MLOpsとは

MLOps(Machine Learning Operations)は、機械学習モデルを開発環境から本番環境へデプロイし、継続的に監視・改善するためのエンジニアリング実践です。DevOpsとデータサイエンスを融合した分野です。

機械学習のライフサイクル

データ収集→特徴エンジニアリング→モデル学習→評価→デプロイ→監視→再学習→...

MLOpsはこのサイクル全体を自動化・再現可能にすることを目指します。

MLOpsの主要コンポーネント

コンポーネント ツール 目的
実験管理 MLflow・W&B パラメータ・メトリクスの記録
モデルレジストリ MLflow・SageMaker モデルバージョン管理
特徴量ストア Feast・Tecton 特徴量の一元管理・再利用
モデルサービング BentoML・Seldon APIとしてモデルを公開
モデル監視 Evidently・Arize データドリフト・性能劣化の検出
パイプライン Kubeflow・ZenML ML処理の自動化

モデルデプロイの3つのパターン

バッチ推論:定期的に大量データを処理するバッチジョブとして実行。リアルタイム性は不要だが処理量が大きい場合に有効。

オンライン推論(REST API):リクエストごとにリアルタイムで推論を返すAPI形式。FastAPI + Docker + Kubernetes が一般的な構成。

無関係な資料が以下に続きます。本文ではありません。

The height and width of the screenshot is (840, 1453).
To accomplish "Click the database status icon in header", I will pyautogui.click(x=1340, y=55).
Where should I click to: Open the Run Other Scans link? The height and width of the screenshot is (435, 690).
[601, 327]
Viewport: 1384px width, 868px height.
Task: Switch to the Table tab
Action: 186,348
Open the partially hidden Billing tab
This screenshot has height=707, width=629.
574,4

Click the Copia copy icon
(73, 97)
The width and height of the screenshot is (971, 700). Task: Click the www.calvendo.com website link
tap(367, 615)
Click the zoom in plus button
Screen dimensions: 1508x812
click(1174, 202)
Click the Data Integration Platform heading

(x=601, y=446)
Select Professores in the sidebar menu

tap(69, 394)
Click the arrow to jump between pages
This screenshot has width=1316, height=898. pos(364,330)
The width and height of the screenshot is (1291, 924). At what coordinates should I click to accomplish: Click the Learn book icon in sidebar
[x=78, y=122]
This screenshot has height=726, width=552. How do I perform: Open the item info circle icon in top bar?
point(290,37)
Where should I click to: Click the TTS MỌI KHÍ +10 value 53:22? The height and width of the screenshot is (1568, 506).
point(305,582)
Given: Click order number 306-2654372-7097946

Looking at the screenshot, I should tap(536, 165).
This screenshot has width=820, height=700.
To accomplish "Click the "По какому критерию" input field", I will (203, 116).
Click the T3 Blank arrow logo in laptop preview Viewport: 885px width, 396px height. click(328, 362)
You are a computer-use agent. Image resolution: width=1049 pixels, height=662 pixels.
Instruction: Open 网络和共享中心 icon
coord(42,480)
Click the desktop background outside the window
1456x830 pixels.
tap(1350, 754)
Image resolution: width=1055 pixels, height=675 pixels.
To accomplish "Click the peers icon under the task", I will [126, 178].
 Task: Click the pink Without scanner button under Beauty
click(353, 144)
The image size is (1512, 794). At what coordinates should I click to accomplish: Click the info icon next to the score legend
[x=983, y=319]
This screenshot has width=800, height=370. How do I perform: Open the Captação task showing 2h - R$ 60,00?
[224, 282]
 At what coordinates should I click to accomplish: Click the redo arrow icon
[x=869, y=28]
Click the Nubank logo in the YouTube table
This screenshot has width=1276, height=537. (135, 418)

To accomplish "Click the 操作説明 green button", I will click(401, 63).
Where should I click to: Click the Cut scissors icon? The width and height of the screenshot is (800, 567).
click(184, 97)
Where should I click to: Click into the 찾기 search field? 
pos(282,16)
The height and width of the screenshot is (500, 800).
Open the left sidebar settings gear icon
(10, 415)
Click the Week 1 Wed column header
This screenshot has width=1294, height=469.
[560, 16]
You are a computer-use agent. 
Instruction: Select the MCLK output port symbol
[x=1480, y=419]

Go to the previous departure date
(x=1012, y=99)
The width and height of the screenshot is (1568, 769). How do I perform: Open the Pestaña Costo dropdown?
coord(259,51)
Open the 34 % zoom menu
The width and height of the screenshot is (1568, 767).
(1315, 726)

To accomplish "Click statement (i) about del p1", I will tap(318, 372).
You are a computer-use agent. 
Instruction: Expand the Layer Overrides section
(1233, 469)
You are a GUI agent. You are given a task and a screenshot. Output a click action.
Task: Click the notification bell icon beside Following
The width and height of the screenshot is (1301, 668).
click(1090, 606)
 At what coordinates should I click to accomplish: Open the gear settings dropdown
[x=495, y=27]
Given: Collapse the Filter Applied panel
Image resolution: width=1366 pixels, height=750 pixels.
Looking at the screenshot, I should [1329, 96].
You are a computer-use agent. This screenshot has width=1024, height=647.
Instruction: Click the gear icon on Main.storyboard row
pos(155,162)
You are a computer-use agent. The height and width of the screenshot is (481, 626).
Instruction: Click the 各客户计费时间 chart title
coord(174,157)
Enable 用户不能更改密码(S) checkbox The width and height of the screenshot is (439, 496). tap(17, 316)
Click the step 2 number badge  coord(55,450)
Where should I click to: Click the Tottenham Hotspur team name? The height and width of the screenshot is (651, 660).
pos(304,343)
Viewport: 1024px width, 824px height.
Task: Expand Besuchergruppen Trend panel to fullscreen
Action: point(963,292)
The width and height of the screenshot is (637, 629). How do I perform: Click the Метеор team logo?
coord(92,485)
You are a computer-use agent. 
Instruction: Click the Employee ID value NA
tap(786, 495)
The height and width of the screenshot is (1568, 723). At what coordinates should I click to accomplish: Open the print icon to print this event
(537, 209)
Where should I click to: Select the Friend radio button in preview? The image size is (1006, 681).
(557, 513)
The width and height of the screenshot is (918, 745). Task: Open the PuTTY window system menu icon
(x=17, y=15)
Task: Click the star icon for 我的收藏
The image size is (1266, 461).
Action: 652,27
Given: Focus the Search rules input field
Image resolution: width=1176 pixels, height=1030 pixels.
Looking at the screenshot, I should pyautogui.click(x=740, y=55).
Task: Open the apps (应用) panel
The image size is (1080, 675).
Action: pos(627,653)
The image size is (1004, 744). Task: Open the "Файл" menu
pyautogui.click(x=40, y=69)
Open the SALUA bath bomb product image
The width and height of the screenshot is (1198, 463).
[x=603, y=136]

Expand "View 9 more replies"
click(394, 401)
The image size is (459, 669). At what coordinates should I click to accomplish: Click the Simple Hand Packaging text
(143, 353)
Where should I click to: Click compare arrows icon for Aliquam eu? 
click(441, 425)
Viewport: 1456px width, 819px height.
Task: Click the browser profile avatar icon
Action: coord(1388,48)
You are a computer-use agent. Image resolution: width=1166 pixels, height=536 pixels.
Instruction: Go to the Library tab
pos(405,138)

エッジ推論:TensorFlow Lite・ONNXで量子化したモデルをデバイス上で動かす。スマートフォン・IoTデバイスへのデプロイ。

データドリフトとモデル劣化への対処

本番環境では時間の経過とともに入力データの分布が変化し(データドリフト)、モデルの精度が劣化します。定期的な再学習と監視ダッシュボードで早期発見・対処する仕組みが必須です。